» **Working data**

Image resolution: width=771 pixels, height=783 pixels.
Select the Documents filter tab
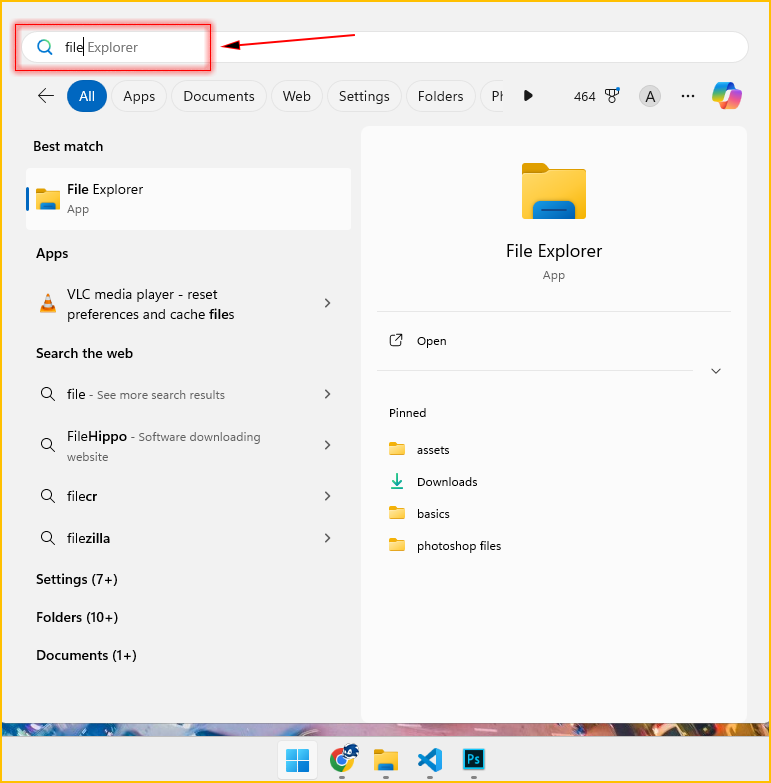coord(219,96)
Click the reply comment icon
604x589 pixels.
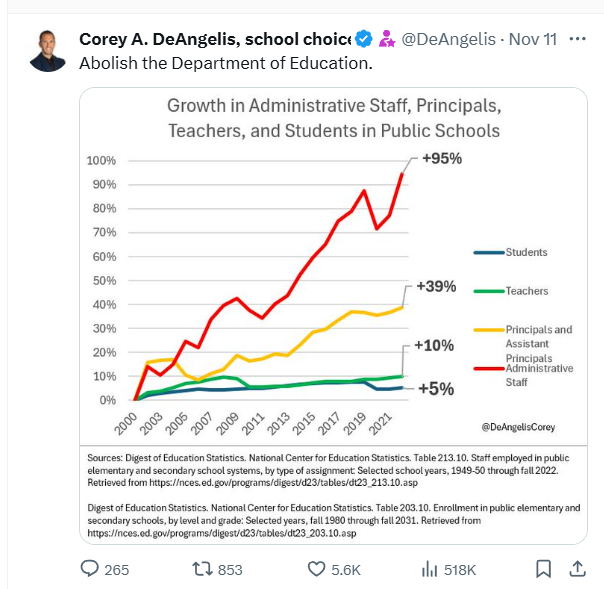pyautogui.click(x=90, y=568)
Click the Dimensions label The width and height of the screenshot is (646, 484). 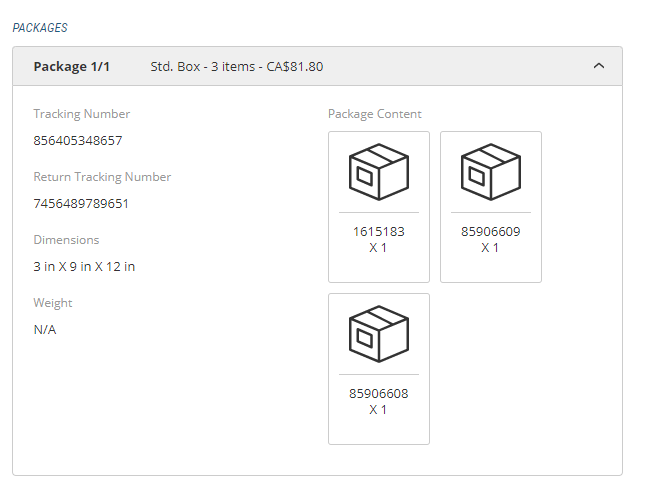(x=66, y=240)
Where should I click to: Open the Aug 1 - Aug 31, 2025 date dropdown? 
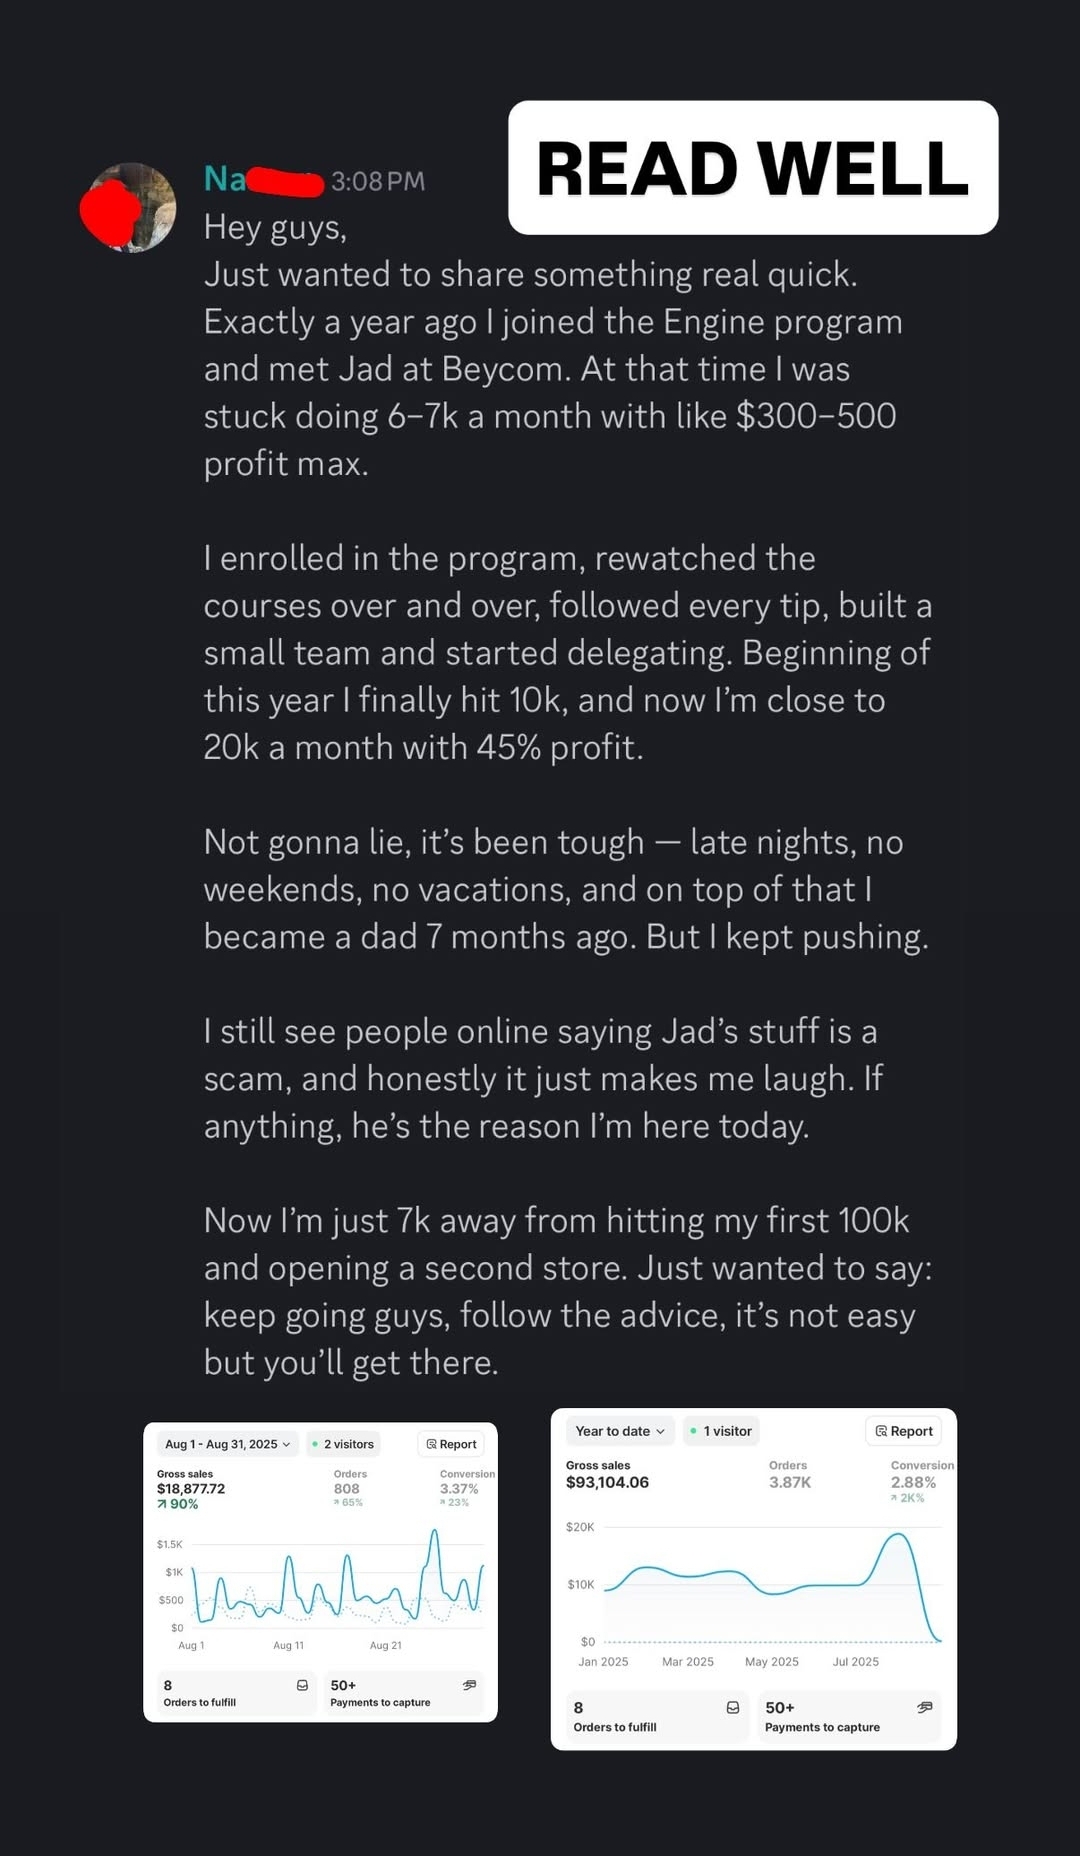pos(227,1444)
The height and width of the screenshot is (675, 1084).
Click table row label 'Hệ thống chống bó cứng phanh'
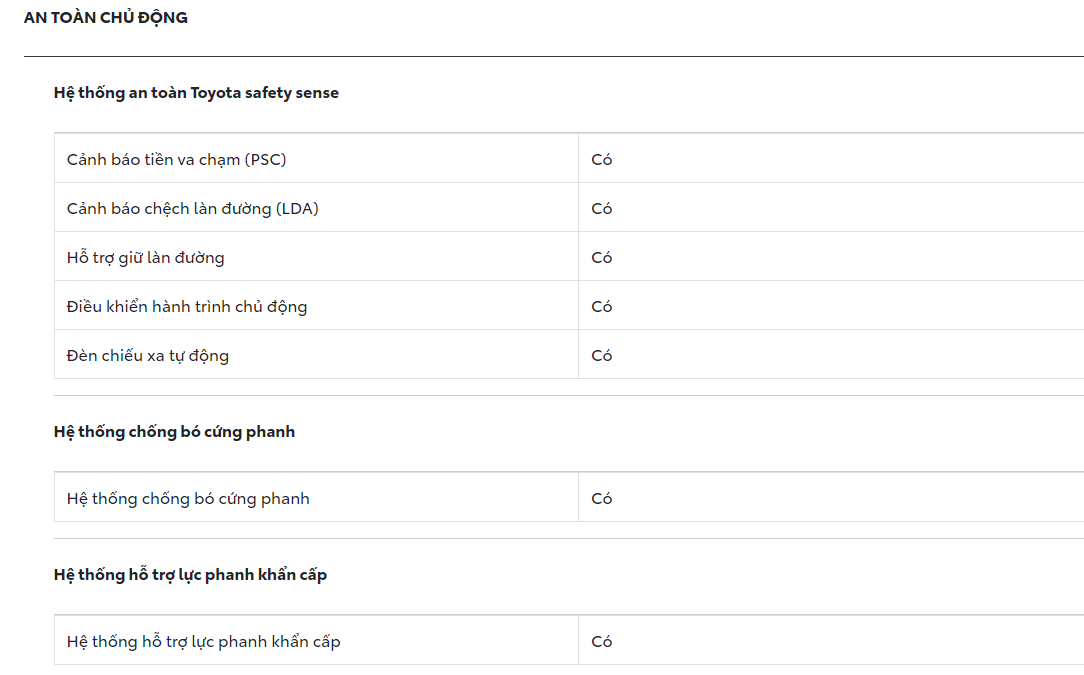tap(188, 498)
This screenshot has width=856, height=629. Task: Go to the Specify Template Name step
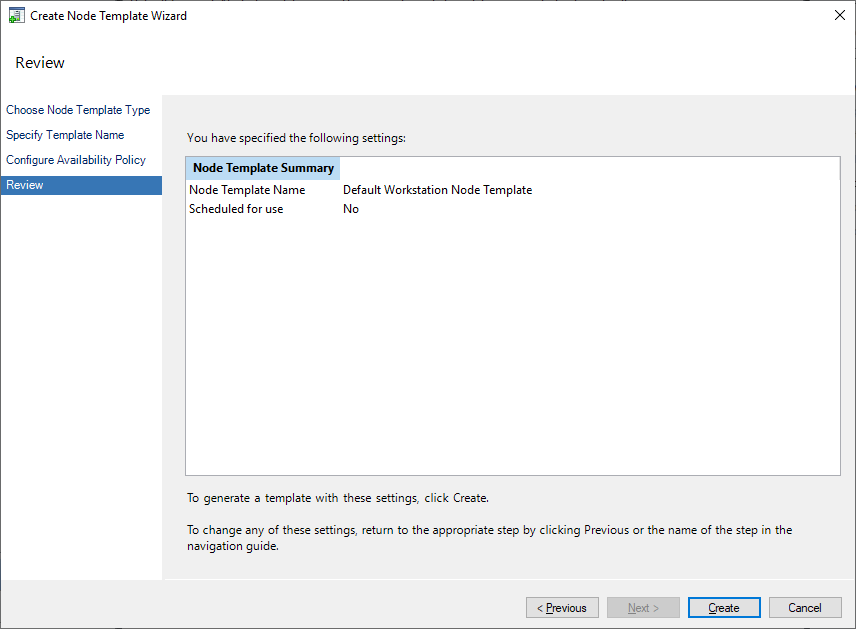[66, 134]
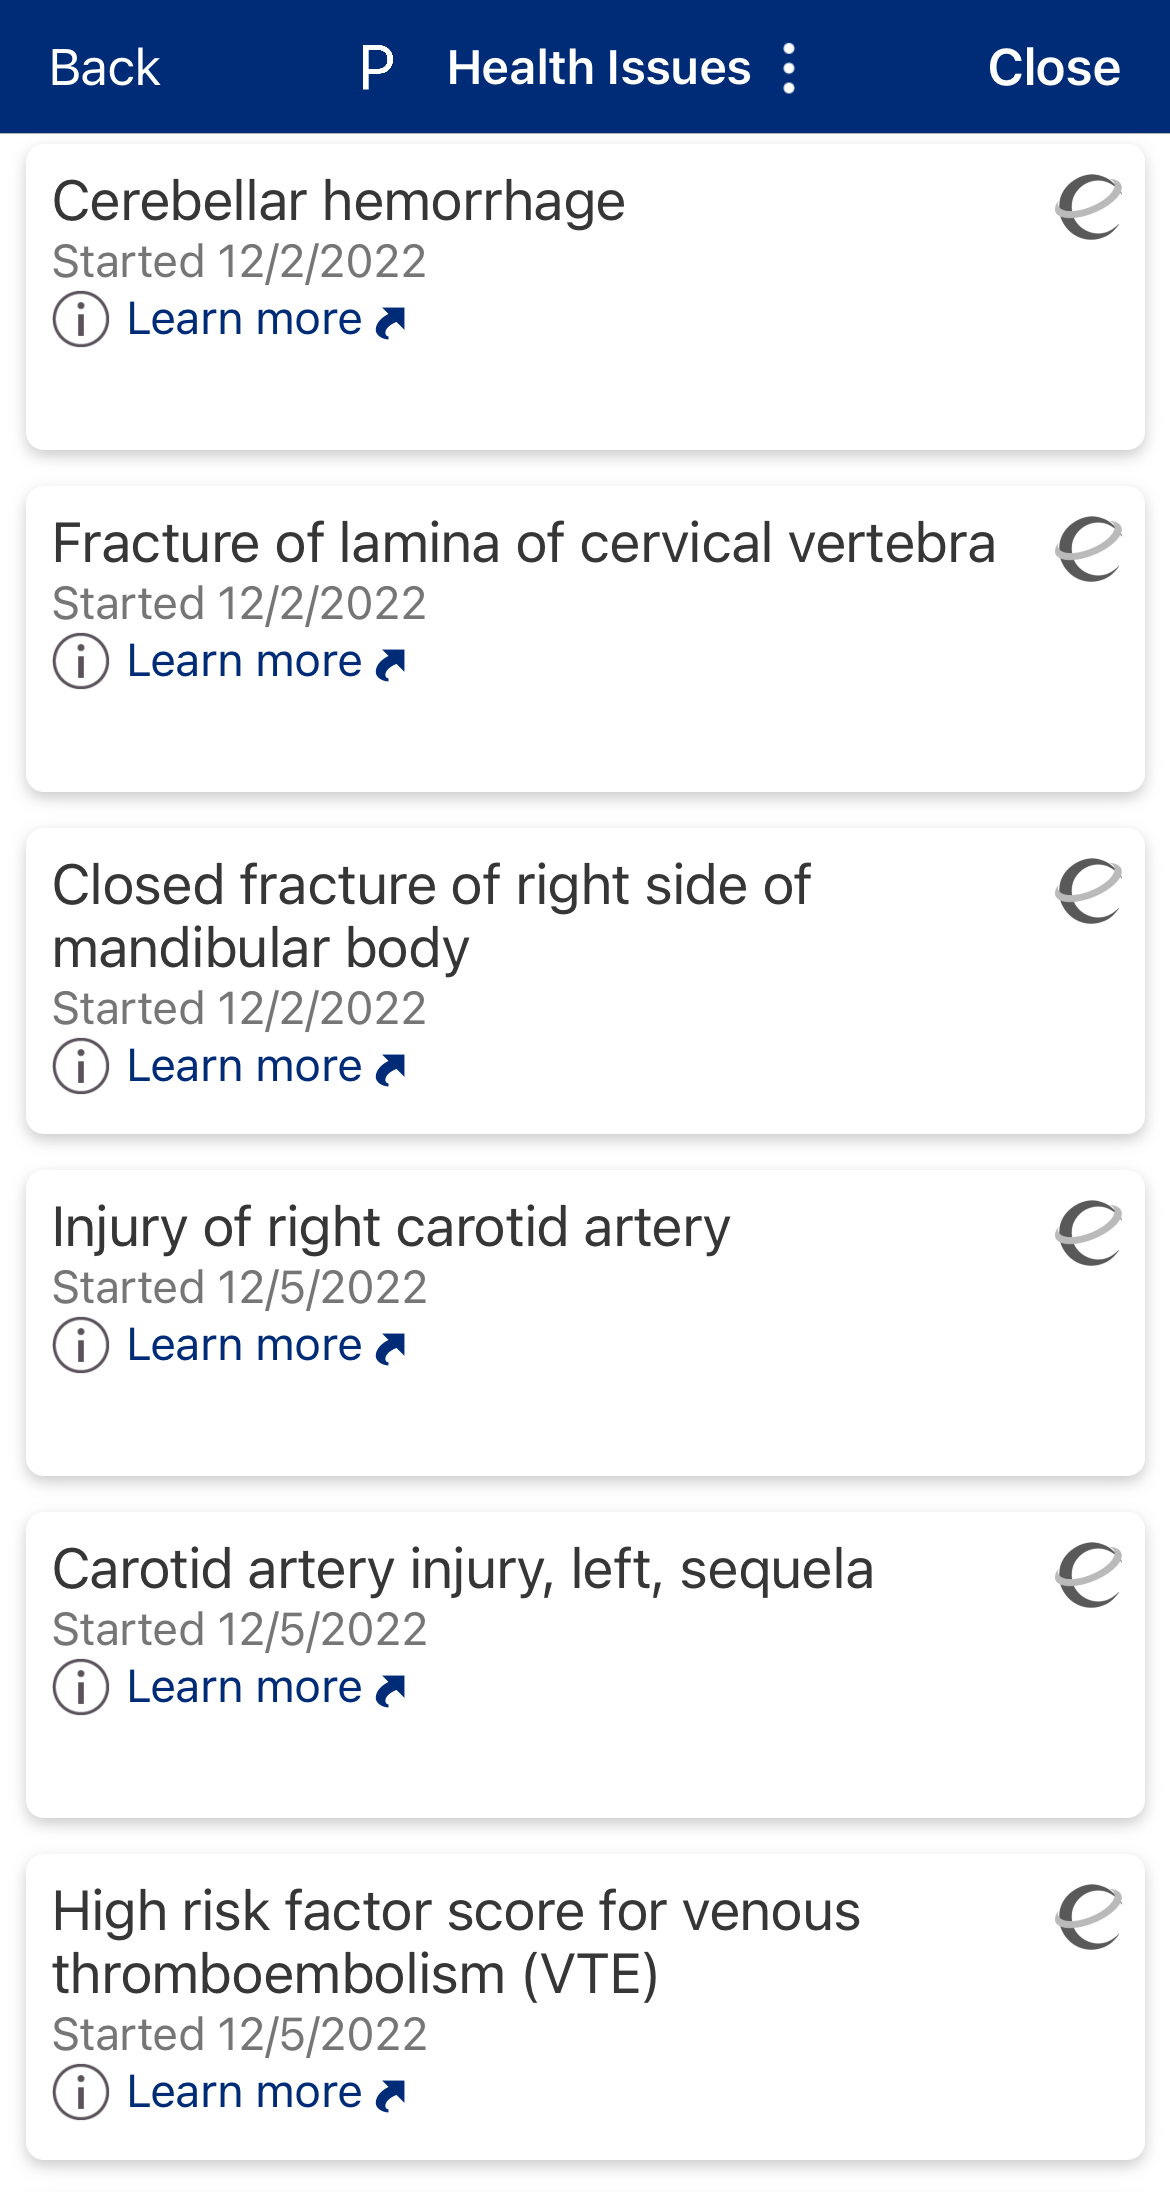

» **Work to be completed**
Only the lines from the line with "Where should I" to the end of the records should be repeated, exactly and without pictures.

» **Response to this task**
Where should I click to: Open the Aug 1 - Aug 31, 2025 date dropdown? 
pos(227,1444)
The height and width of the screenshot is (675, 1084).
Click table row label 'Hệ thống chống bó cứng phanh'
tap(188, 498)
This screenshot has width=856, height=629. Task: Go to the Specify Template Name step
[66, 134]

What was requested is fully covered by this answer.